Saved entries
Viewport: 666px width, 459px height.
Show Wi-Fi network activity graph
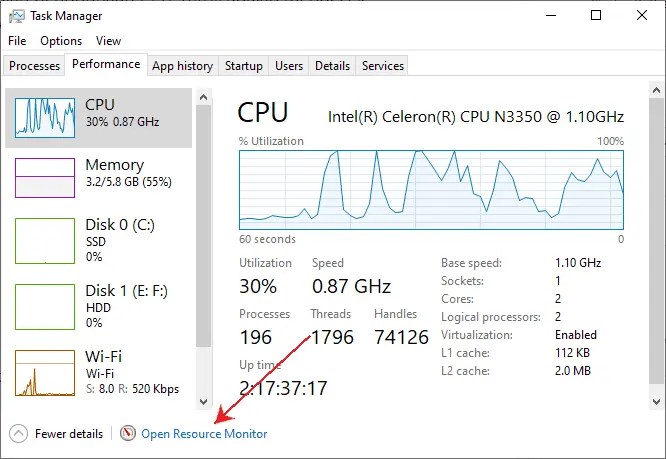(x=45, y=372)
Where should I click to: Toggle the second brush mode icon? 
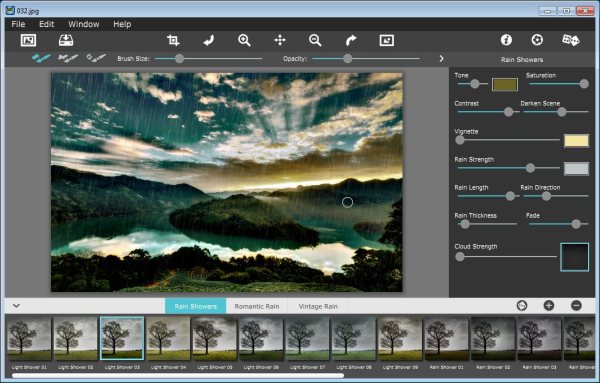click(68, 58)
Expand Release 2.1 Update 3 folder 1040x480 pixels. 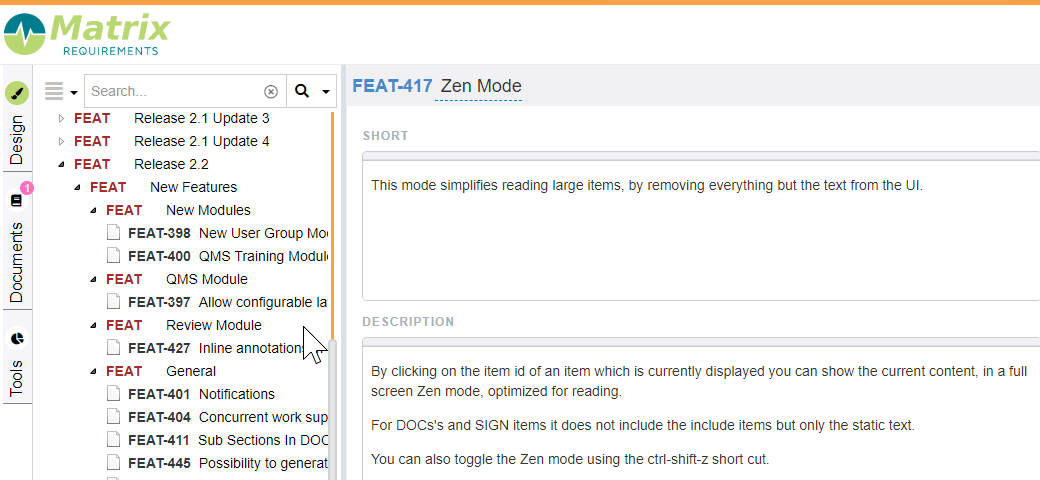(62, 119)
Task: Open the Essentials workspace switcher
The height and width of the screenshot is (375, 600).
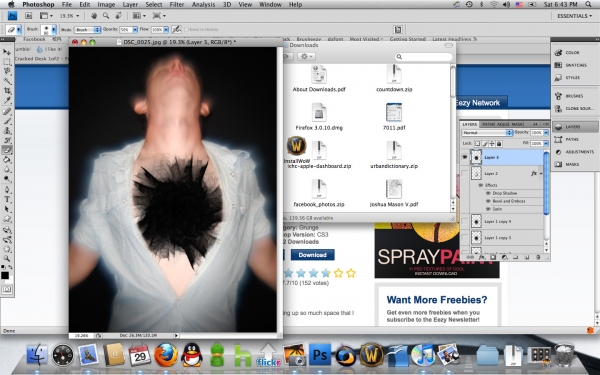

• [TASK PROMPT]
Working from the entries above, return all lines that contain "width".

• [RESPONSE AREA]
Viewport: 666px width, 459px height.
The height and width of the screenshot is (375, 600).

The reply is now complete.